States’ redistricting processes have always been varied and complex. So it’s no surprise the complexity would increase during a pandemic that threw a wrench into U.S. census data-gathering, which helps determine districts. But Wendy Underhill, director of NCSL’s Elections and Redistricting Program, says it could have been worse.
In the lead-up to redistricting, Underhill says, “I was one of the many people who said the delays would mean delays in the elections. I was wrong.”
States have managed to keep on track for scheduled elections, but that has meant scrambling to get redistricting done in time, she says.
At an NCSL online press briefing Underhill offered a comparison between where states were in their redistricting process by mid-October 2011 and where they are now. Ten years ago, 21 states had completed their new maps. This year, only four states have done so.
Underhill notes that modern redistricting was established after a series of Supreme Court rulings in the early 1960s created the one-person, one-vote rule. The court said that district lines should be drawn so that the “weight and worth of the citizens’ votes as nearly as is practicable must be the same. ” Up until the 1960s, districts were often wildly disparate in population. In some states, there were districts with 10 times the number of voters in other districts, Underhill says.
Census Data Delayed
In this redistricting round—timed to follow the new census every 10 years—states got the final census numbers in August, more than four months behind schedule. But Underhill says redistricters were already creating draft maps and seeking input from their communities.
While the coronavirus limited public gatherings, she says technology made up for it in many ways, citing a range of options states offered for the public to suggest their own maps and provide their opinions.
She says veterans of redistricting in decades past have told her how they’d type in a map option on a computer, take a disk across town and not get a report to look at until the next day. Now, redistricting officials and the public in many states can draft new map versions as fast as they can type in the information.
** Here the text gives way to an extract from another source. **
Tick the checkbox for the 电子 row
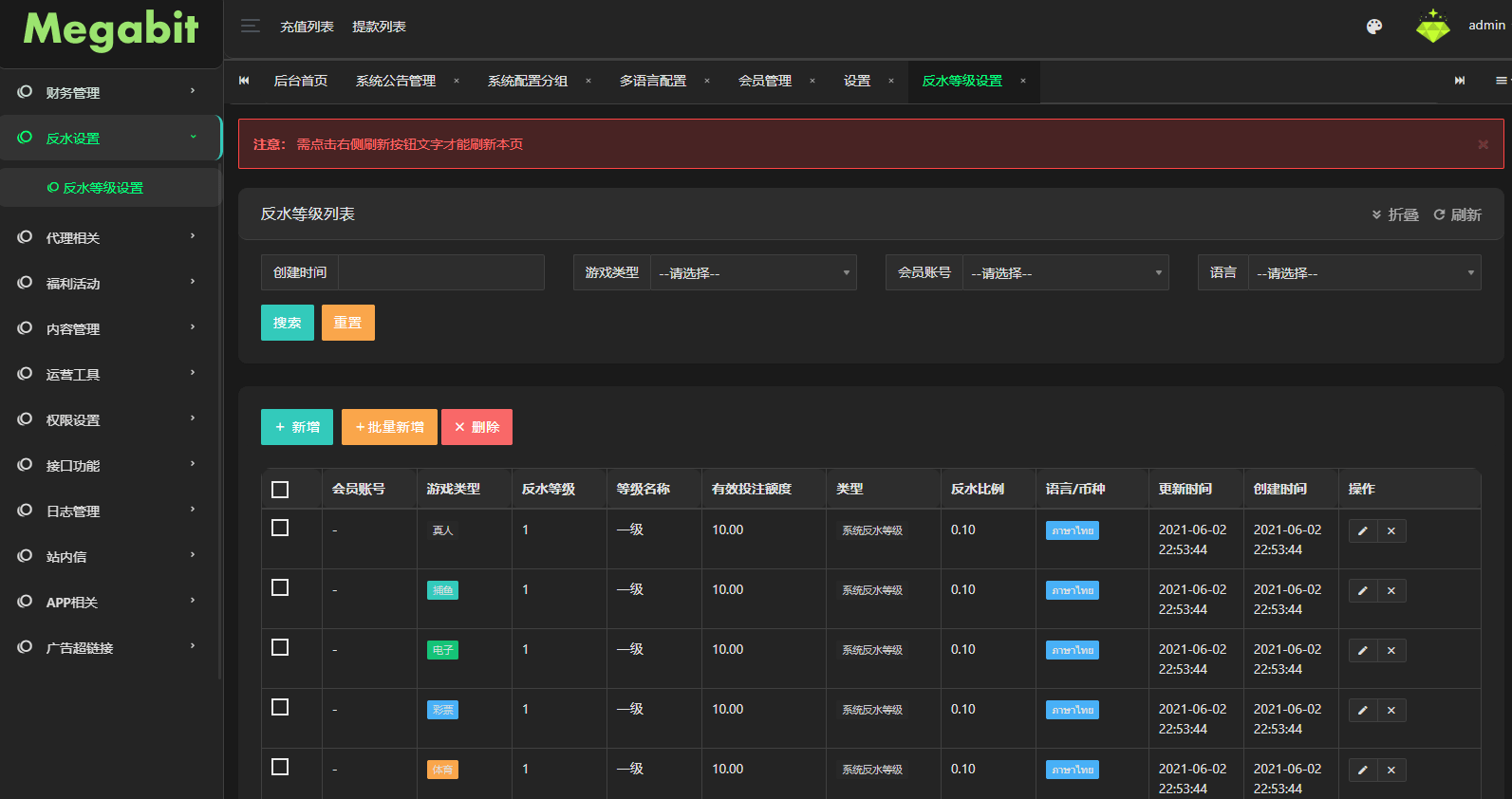pyautogui.click(x=280, y=647)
Of particular interest this decade is how states can identify “communities of interest,” a term that refers to areas where people have common economic, cultural or other interests. So when the public weighs in on how they view their own community of interest, redistricters gain insights that could make the resulting maps more defensible should they be challenged in court, Underhill says.
And the courts are an integral part of the process, more so than ever.
“You get the census, then you get redistricting, then you get litigation,” Underhill says. And while there hasn’t been a flood of lawsuits yet, she predicts they will come. Courts can be the final arbiter of the maps, she notes.
In some states, there are lawsuits asking the courts to just go ahead and draw lines and not wait for the traditional process this year, she says. In Minnesota, where one party controls the Senate and the other controls the House, a lawsuit has been filed saying, in effect, “don’t even bother (with the Legislature), courts please draw these maps so we can get going on elections.”
Even where the courts may be involved, Underhill says it shouldn’t cause election delays. Courts know it’s crucial to move the cases quickly; if complexity holds up a ruling, the court could direct that an election be run under the existing districts rather than delay an election.
Once the maps are official, a lot more work must happen. Candidates have to figure out which district they can run in; election officials have to make sure the precincts within the new districts still represent the population evenly; and they have to prepare ballots to send to military and overseas voters 45 days before the election. It’s a scramble, even after redistricting is completed.
Kelley Griffin is a writer and editor in NCSL’s Communications Division.